Seek legal advice, take your time with severance offers
By AdvocateDaily.com Staff
Terminated employees should not feel pressured into accepting a severance package, says Vaughan labour and employment lawyer Arthur Zeilikman.
Zeilikman, principal of Zeilikman Law, says it’s common for employers to impose artificial deadlines on the acceptance of a package, but he advises employees to consult a lawyer before making any decisions, even if they’re happy with an apparently generous offer.
“The first thing to do is take a deep breath and seek legal advice. You have a right to take some time to consider your decision, and you should never sign anything right away,” he tells AdvocateDaily.com.

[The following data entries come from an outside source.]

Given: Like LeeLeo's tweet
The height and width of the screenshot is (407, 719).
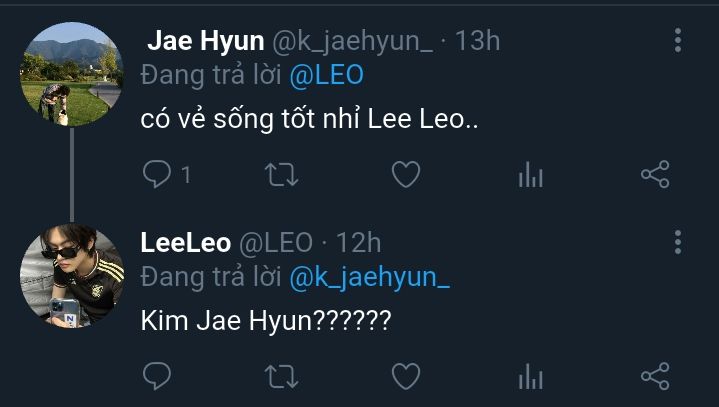Looking at the screenshot, I should tap(405, 376).
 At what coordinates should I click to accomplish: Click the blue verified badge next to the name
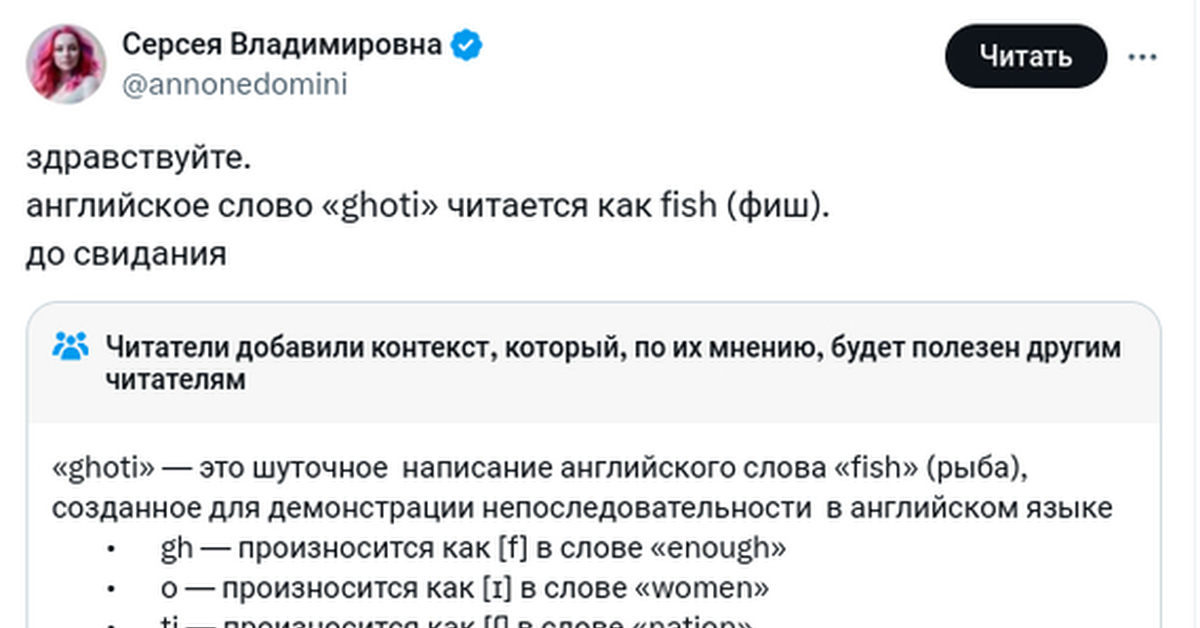point(468,45)
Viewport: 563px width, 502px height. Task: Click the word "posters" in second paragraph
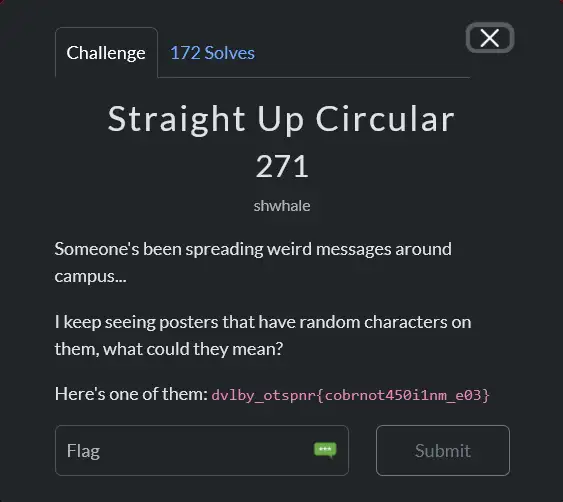click(x=189, y=322)
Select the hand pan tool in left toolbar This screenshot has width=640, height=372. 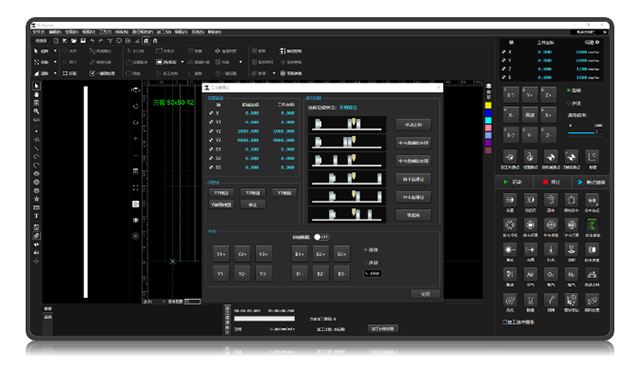coord(36,94)
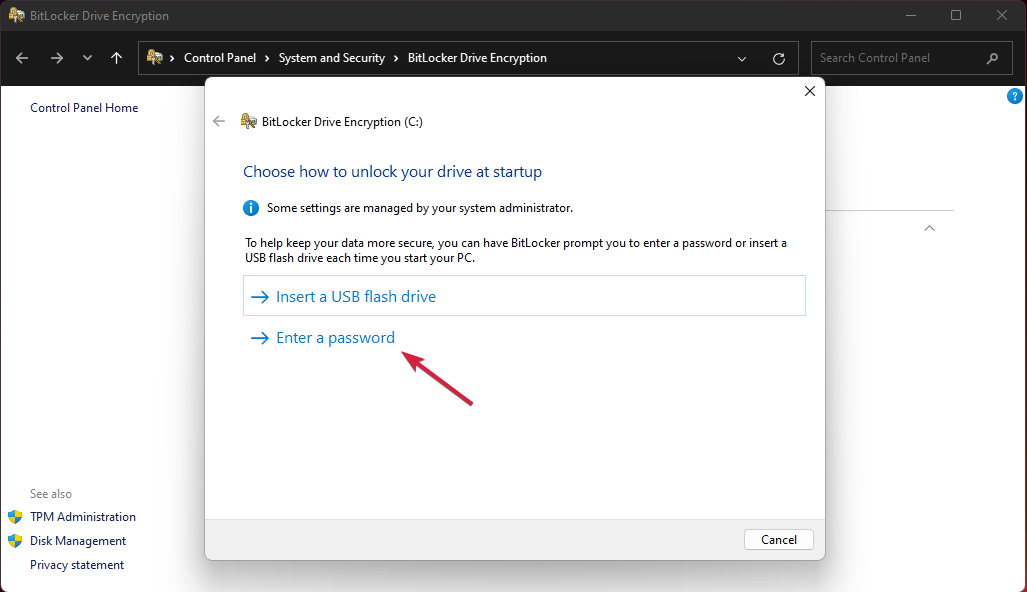Open the Privacy statement link

(77, 564)
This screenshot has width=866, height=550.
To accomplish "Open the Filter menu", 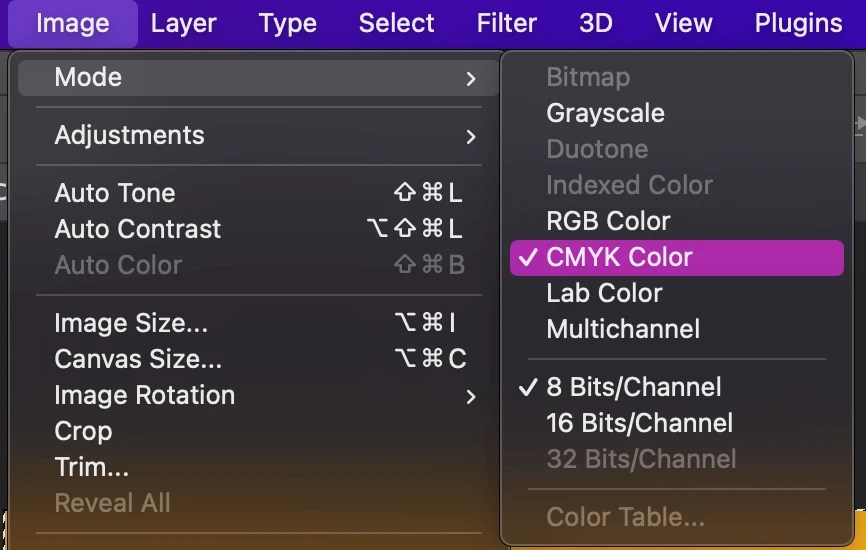I will pyautogui.click(x=506, y=23).
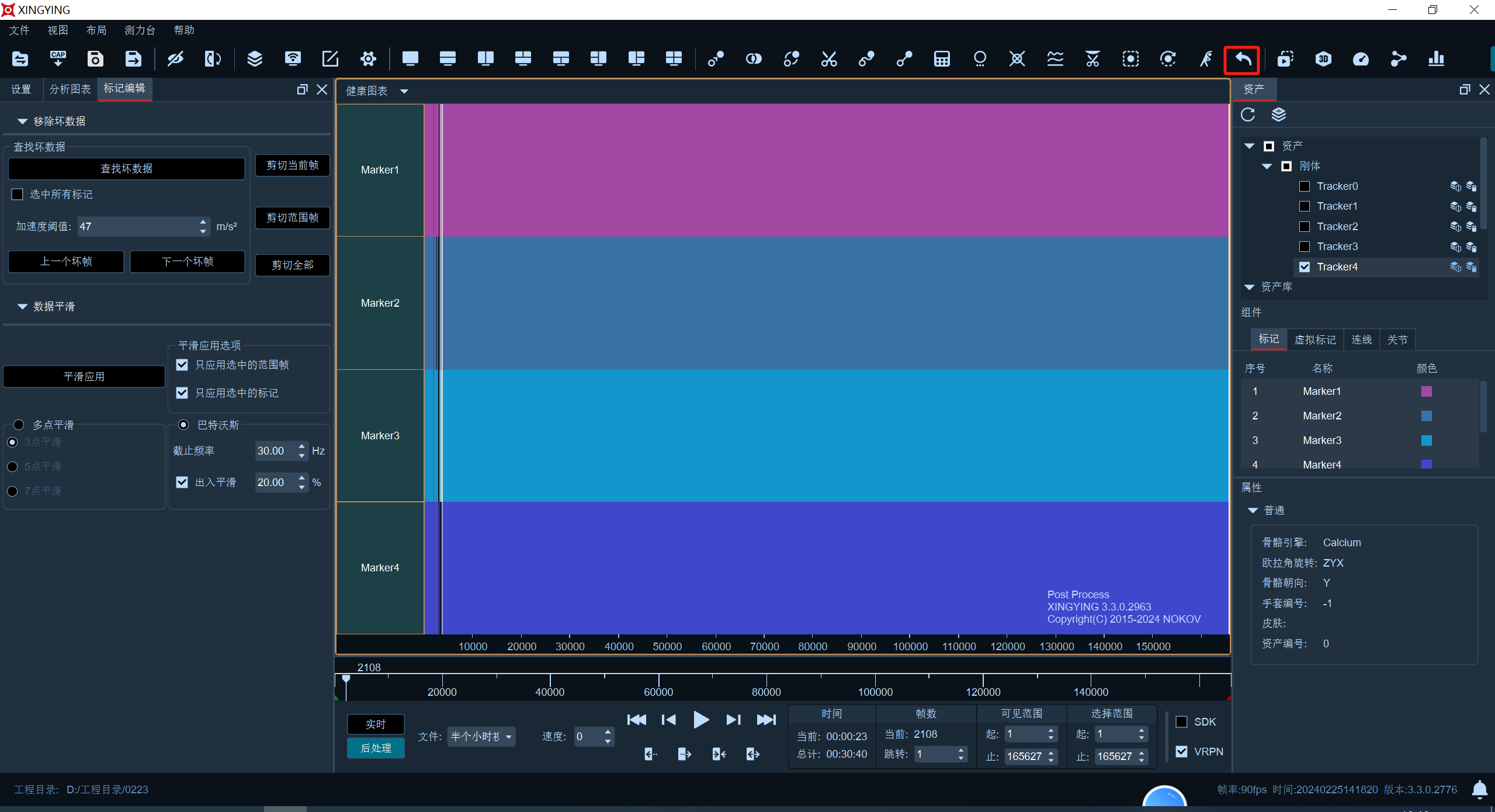Click the Marker1 purple color swatch
Screen dimensions: 1495x812
[1426, 391]
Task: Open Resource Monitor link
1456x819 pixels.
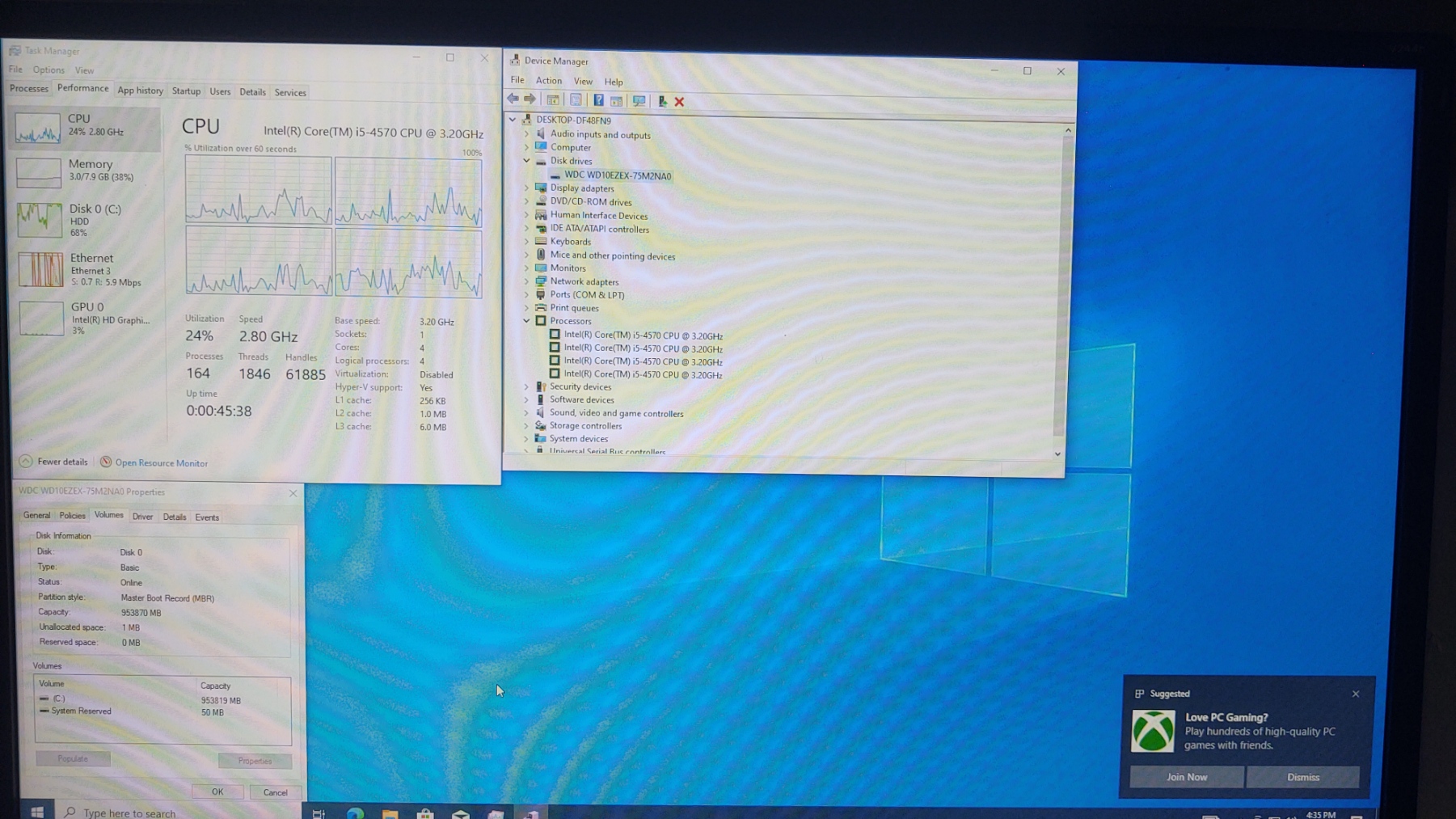Action: pos(161,463)
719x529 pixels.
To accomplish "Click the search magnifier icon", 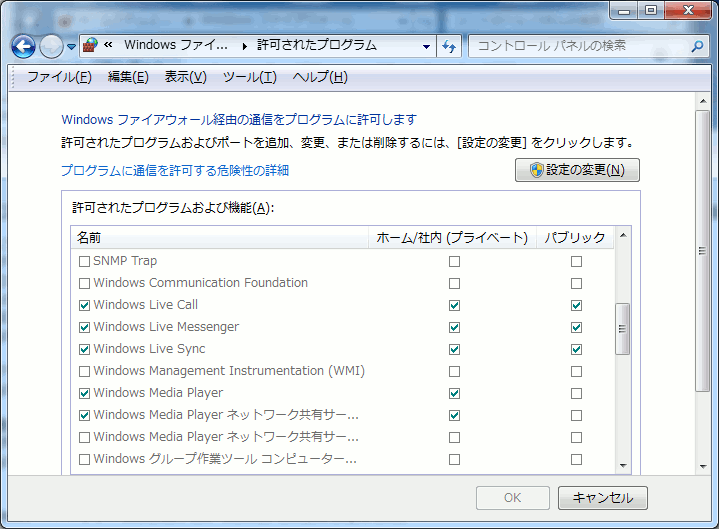I will tap(697, 46).
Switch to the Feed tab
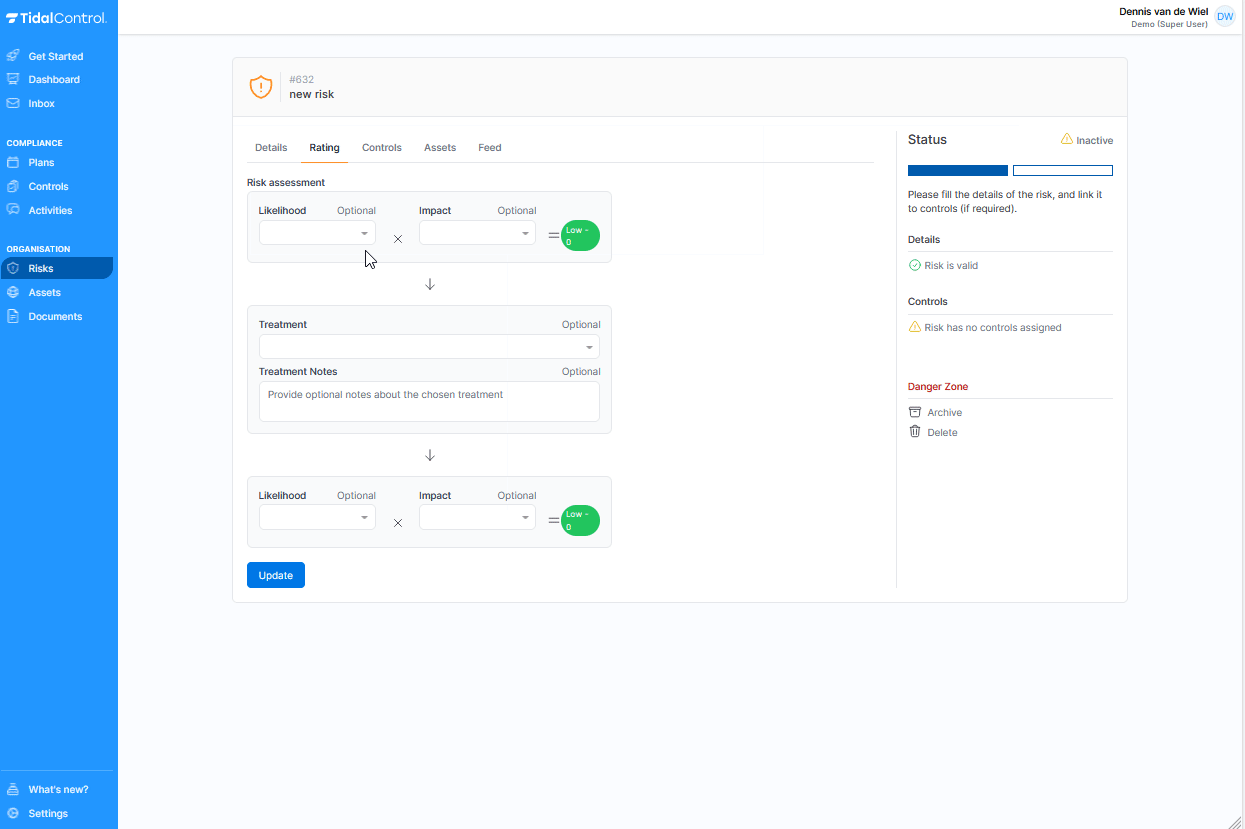1245x829 pixels. [489, 147]
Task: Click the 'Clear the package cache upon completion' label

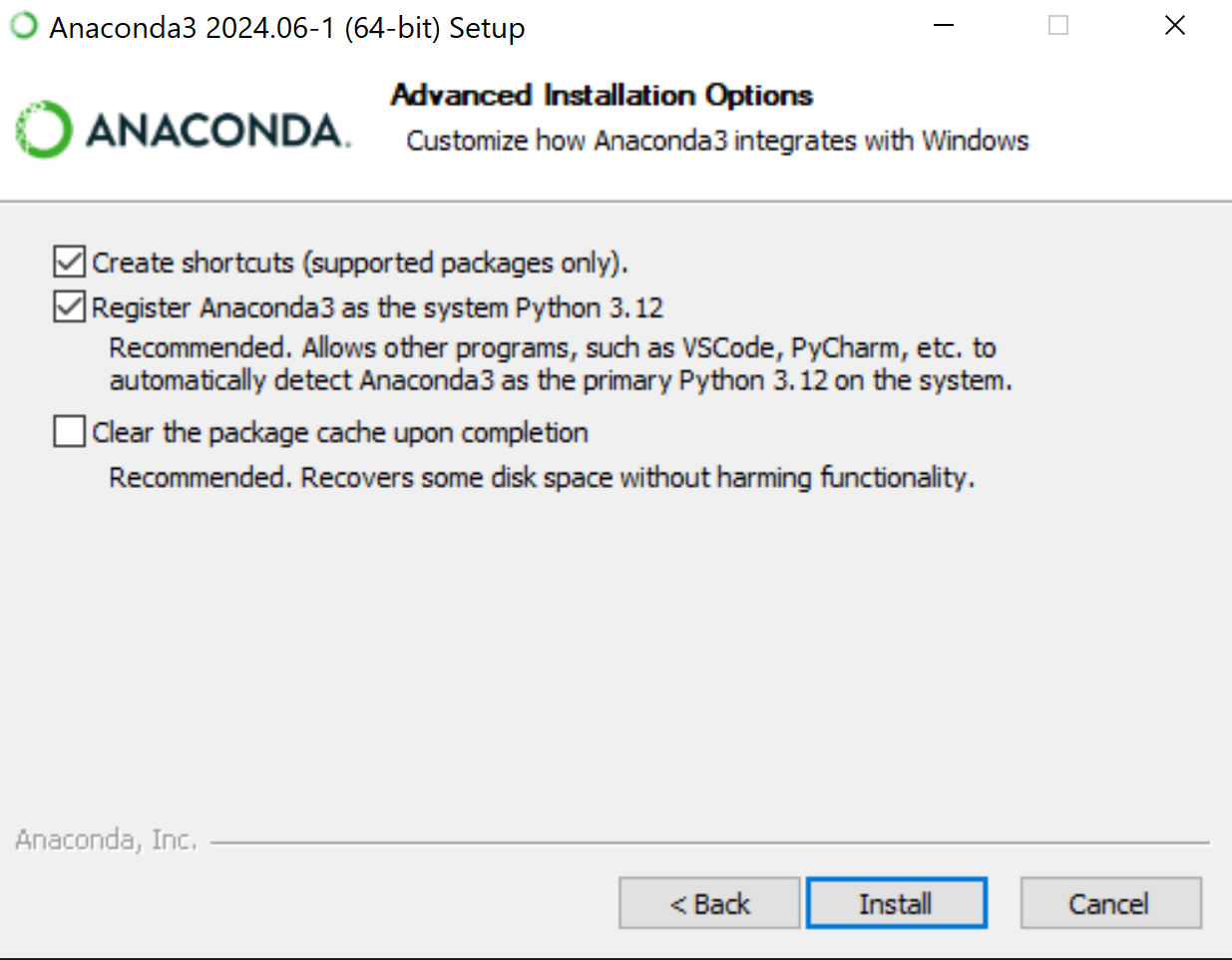Action: (340, 432)
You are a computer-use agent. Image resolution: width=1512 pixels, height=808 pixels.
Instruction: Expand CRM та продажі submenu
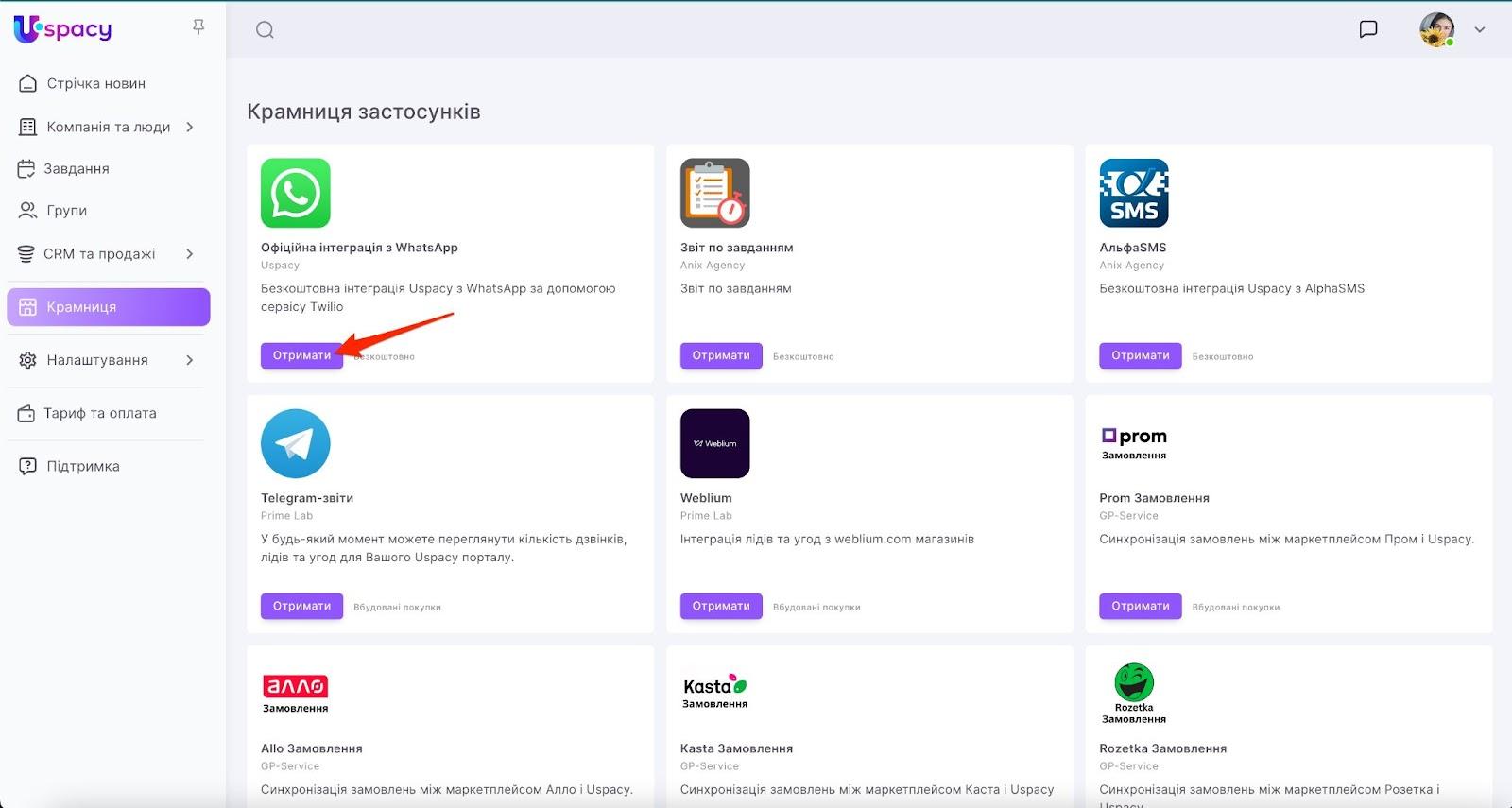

When dealing with cases of termination without cause, Zeilikman explains that offers are often divided into separate sections, dealing with the two types of pay potentially available to a terminated employee. The first deals with the minimum entitlements set out in Ontario’s Employment Standards Act (ESA).
A second, which typically is the subject of the time limit, may deal with the generally more generous wrongful dismissal damages available under the common law’s reasonable notice requirement, he says.
“The deal is that you can only get the extra common law amount if you sign a release attached to your termination package. If you don’t sign the attached release, then they’ll only give you the ESA amount, which they are required to anyway.”
If more time is needed to find a lawyer and think things over, Zeilikman says employees should ask for an extension of the deadline.
He says they may need extra time anyway while a lawyer determines what a terminated employee may be entitled to, since common law notice periods — or pay-in-lieu — will vary according to a number of factors, including the person’s age, length of service, level of responsibility and ability to find a new job.
Some employment agreements require employees to contract out of their common law entitlements by including termination clauses expressly limiting workers to the ESA minimums. But Zeilikman says it’s possible to challenge the enforceability of the clauses, depending on their wording, noting that a number of recent court decisions have gone against employers judged to have "incorporated provisions that were statutorily non-compliant."
“It’s always good to have a lawyer review your offer — even if you’re OK with the amount — because there are other traps you will want to avoid,” he says. “The release or termination letter will sometimes include restrictive covenants that were never part of the employment agreement, or seek to bind the employee in other ways that they shouldn’t be doing.”